Human-induced threats

The European Union’s 7th Environmental Action Plan was approved including language drafted by IFAW focusing additional attention on marine issues caused by human-induced threats emphasizing the need to fully integrate environmental issues into other policies like international trade, development, foreign affairs and security. Passage of this Action Plan is a step in the right direction moving towards improved implementation of EU policies to achieve their 2020 conservation targets.

IFAW researchers have already documented the early impact of climate change on whale populations in the Northern and Southern hemispheres and we have grave concerns that the dangers to whales will grow. IFAW scientists contributed to a paper on how global climate drives southern right whale population dynamics and we produced a report on the state of Arctic marine mammals in the United States due to global warming titled On Thin Ice.

Plastic is one of the biggest threats to marine animals such as whales and dolphins. During rescue operations we find caps of bottles and other plastics in the stomachs of these animals. As humans, we have a responsibility to protect them against this. IFAW supports initiatives to end pollution from litter, such as the Statiegeldalliantie in Belgium and the Netherlands calling upon the Dutch and Belgian governments to introduce a deposit system for all cans and plastic bottles. Such a system has already led to much less litter in other countries.

Our research

IFAW funds or participates in a diverse set of research on a wide range of different whale species in different parts of the world. IFAW’s world class team of whale experts are leading the way in conservation science, research and policy advocacy across relevant international forums.

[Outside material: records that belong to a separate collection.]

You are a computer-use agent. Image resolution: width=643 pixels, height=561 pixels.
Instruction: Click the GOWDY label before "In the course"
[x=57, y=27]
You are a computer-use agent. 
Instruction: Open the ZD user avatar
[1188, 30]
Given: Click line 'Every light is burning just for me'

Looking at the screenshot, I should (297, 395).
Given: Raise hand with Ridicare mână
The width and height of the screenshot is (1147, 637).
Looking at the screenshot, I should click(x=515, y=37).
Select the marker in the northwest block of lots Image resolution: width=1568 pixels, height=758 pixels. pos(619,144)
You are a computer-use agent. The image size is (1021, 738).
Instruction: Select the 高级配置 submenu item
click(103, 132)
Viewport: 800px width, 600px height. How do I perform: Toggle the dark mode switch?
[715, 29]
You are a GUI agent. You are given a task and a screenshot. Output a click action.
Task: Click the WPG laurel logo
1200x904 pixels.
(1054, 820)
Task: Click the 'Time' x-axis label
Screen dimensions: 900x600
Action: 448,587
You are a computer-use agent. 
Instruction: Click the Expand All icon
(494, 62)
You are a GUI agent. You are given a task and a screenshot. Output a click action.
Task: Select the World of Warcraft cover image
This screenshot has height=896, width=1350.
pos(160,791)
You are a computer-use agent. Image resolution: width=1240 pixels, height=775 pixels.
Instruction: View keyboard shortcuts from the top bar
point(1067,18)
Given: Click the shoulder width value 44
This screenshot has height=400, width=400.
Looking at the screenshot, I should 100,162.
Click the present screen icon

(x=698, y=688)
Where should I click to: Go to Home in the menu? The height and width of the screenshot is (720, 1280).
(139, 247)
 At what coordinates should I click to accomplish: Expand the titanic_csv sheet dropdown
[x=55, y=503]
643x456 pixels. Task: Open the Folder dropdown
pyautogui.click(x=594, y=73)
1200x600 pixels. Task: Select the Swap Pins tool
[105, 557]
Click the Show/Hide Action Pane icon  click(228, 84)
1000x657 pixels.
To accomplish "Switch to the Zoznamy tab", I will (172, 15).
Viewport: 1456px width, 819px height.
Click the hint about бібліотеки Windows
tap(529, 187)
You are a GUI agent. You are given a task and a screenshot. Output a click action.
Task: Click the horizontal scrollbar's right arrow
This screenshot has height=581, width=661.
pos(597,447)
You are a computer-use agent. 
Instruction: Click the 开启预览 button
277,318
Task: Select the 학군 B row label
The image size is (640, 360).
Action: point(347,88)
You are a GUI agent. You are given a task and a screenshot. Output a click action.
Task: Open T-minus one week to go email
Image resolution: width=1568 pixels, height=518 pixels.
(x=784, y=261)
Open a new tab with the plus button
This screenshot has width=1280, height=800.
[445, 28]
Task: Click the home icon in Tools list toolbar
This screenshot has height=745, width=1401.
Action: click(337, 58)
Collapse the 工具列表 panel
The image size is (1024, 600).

  • Since 1996, we have participated in numerous research projects in the Southern Ocean, pioneering new techniques in non-invasive research methods.
  • In 2013, IFAW research off the coast of Kangaroo Island, South Australia found a pod of one of the rarest of all the whales, the Shepherd’s beaked whale. This species has been seen fewer than ten times in the wild, but as this is the second sighting in this area, the waters off South Australia appear to be an important habitat for this and other whale species. IFAW’s research has been important for the campaign to protect this area from proposed seismic surveys.
  • Each year, IFAW sends a team of researchers to Sakhalin Island off the coast of Russia to monitor and photo-ID the gray whale population. Data is used to protect whales from the effects of noise from shipping and oil and gas development.
  • IFAW partners with Marine Conservation Research, a UK-based research group, to use the state-of-the-art sailing vessel, Song of the Whale, originally built for IFAW to conduct non-invasive research. It has pioneered work on population assessments, surveying techniques and developing technologies that may help save whale species from extinction. The Song of the Whale team members have a wealth of expertise and experience in marine conservation and are available to work with researchers or industry to facilitate their own conservation research requirements.


Keep Wild Animals Wild Program

Go wild with IFAW's lesson plans on wildlife for K-8!

The Keep Wild Animals Wild lesson plans, videos and worksheets explore what makes an animal wild, why we need to keep wild animals wild and how we can help protect wild animals from the threat of wildlife trade.

You will find these and a wealth of other free, multi-lingual educational resources from IFAW’s Animal Action Education program via the regional links to your left.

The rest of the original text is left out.